Page extract –
╔══

Now, there would be no epitaph, just a legacy—and a happy ending. And so, as was only right, Manning and Piper fell into each other’s arms, living a moment so filled with happiness that, later, it hardly seemed real. Then their teammates were climbing on them, clutching and grabbing at them, each player a part of this because no one—not even their coaches—among the thousands in the arena or the millions watching on television could understand how this felt. For that brief moment, before fans and officials and TV types and newspaper people interrupted, it was just the Jayhawks, piling on one another, sharing a feeling that was theirs and theirs alone.
They had won a national championship. They had beaten 290 other teams and they had beaten the odds. They had beaten their own self-doubts and they had beaten a season that seemed to have beaten them on a couple dozen occasions. The coaches had put in the hours too and felt the pain, but for coaches it was different. Ten years from now they would still be coaching. College basketball players have a brief lifespan. They are freshmen one minute; alumni, it seems, only seconds later.
Within minutes of Manning’s grabbing that last rebound, the rest of the world would intrude on them. Manning and Coach Larry Brown would be hustled in front of the television cameras. The others would find microphones and cameras and pencils surrounding them. They would all look into the stands for family and for friends to begin to share the joy with them. But those first few seconds belonged to them and to no one else. No one.
One of the most intelligent things the people at CBS do in those initial moments following the last game of the basketball season is shut up. Eventually, millions of words will be written and spoken about this game, this team, this night. Briefly, though, the pictures speak the most eloquent words of all.
No one needed to describe what Danny Manning had just done. No one needed to say anything about the feelings of Stacey King, the wonderful Oklahoma forward who sat on the scorer’s table sobbing. And, as the Jayhawks unpiled, there was little doubt about what Manning would do next. He headed straight for his mother. When he was a little boy and his father was away playing ball or coaching ball or driving a truck to keep food on the family table, Danny Manning’s best friend was his mother. She had shared his tears and felt his sorrow and, when his father couldn’t be there, his loneliness. More than anyone, she had convinced him to stay in college a fourth year, to pass up the mind-boggling NBA money for twelve more months. Now, she shared his joy and a feeling that millions and millions of dollars could never buy.

╚══

Listing –
╔══

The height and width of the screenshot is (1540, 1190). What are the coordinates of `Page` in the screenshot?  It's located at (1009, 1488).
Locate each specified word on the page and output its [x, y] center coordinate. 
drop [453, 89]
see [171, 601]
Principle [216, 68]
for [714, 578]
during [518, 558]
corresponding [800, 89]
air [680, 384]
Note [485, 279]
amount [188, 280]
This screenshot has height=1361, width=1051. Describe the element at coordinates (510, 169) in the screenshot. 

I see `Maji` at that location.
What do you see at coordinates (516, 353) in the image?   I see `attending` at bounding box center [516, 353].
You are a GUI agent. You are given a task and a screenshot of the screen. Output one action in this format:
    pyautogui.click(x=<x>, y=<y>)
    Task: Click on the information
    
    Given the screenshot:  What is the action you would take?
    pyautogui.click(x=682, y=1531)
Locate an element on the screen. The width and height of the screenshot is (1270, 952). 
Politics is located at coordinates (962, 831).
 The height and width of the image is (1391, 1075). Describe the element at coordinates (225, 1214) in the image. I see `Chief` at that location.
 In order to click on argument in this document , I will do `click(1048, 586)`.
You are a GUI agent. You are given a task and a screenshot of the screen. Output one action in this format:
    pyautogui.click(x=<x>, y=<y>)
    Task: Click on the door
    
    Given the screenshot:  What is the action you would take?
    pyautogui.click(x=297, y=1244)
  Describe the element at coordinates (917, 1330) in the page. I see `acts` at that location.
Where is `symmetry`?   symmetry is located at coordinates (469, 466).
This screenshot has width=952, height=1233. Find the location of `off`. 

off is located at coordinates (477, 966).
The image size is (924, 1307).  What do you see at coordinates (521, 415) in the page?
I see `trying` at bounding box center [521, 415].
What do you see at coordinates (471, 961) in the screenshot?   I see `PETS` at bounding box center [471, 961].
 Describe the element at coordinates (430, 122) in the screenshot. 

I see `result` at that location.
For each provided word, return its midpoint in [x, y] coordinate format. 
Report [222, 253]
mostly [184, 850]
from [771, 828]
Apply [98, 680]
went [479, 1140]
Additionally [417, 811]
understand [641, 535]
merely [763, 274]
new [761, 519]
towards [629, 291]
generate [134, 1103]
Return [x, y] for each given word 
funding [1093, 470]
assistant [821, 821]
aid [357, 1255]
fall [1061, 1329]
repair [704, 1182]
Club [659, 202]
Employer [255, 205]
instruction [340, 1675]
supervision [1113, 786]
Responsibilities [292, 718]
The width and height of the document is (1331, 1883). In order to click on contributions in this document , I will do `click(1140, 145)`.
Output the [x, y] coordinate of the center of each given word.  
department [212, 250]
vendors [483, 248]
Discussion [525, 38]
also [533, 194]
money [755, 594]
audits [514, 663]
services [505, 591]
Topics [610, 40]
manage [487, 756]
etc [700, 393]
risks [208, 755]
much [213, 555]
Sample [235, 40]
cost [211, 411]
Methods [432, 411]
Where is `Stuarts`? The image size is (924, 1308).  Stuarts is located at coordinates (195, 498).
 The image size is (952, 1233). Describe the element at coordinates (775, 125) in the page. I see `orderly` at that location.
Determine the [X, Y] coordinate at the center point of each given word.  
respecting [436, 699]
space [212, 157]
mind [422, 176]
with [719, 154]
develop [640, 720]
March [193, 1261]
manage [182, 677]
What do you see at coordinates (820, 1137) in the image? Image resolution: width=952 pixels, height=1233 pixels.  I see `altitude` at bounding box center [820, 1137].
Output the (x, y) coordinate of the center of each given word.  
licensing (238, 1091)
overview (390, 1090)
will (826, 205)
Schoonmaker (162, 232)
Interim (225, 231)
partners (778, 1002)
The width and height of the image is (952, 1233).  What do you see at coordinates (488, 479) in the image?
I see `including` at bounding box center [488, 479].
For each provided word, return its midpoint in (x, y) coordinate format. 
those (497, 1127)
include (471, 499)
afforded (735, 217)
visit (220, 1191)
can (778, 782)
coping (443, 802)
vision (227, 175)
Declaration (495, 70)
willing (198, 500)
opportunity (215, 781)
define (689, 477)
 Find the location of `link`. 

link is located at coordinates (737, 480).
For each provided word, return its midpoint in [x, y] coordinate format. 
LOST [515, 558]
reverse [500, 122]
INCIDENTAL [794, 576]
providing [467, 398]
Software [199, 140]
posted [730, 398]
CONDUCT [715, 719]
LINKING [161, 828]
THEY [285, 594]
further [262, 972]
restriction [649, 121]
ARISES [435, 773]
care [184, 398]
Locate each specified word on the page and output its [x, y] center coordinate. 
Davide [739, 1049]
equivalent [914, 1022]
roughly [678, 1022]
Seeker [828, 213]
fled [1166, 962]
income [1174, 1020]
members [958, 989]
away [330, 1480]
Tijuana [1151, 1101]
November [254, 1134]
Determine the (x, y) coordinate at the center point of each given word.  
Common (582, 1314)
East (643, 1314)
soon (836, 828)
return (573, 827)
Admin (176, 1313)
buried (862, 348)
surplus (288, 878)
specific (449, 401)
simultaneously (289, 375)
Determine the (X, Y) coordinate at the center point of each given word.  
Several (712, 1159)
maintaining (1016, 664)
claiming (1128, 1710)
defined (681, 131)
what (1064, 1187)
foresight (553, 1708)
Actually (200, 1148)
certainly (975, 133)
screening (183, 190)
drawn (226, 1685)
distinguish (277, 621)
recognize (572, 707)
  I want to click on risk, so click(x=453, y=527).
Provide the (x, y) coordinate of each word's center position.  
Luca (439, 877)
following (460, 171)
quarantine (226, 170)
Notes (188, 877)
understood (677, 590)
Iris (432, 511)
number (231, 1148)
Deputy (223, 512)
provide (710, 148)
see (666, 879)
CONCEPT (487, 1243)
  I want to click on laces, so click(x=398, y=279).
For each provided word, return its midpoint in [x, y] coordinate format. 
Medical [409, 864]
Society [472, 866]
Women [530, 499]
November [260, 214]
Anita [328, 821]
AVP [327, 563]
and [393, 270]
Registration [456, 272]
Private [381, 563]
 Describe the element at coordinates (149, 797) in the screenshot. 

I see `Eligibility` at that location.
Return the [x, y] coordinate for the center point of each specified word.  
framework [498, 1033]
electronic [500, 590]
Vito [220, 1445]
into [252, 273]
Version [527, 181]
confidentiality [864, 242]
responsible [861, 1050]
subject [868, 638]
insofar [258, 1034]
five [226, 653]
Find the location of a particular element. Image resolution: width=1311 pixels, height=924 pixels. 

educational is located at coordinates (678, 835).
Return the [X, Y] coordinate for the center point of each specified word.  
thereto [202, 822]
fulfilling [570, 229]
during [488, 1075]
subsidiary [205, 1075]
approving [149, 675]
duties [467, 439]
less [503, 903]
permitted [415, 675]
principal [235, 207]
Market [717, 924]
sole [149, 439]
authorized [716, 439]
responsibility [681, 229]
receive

╚══

What the task requires –
Extend the passage about the Jayhawks' national championship celebration, starting right after its last sentence.

Output below –
A few feet away, Ed Manning was being a coach. He had sat on the Kansas bench almost paralyzed during those final seconds, his heart pounding so hard he was afraid his son might hear it. Twice, Danny had gone to the foul line in the last fourteen seconds with the game in the balance. Twice, he had calmly made both free throws. When the buzzer finally went off, Ed Manning wanted to race to his son, embrace him and tell him how proud he was and how much he loved him.
But Ed Manning is an assistant basketball coach, a professional. So he did the professional thing. He went looking for the losers to shake hands, to offer condolences. Two days earlier when Kansas had beaten Duke in the semifinals, he had sought out Billy King, who, as a high school senior, had chosen to play for Duke over Kansas. When they shook hands, King had started to cry and Ed Manning knew this could easily have been his son crying those tears. He had put his arms around the losing player and comforted him.
It was a good three or four minutes into the championship celebration before father and son finally found each other. The embrace was brief, but Ed Manning said what he wanted to say: “I told you so,” he whispered, and Danny nodded because his father was one person who had never stopped believing.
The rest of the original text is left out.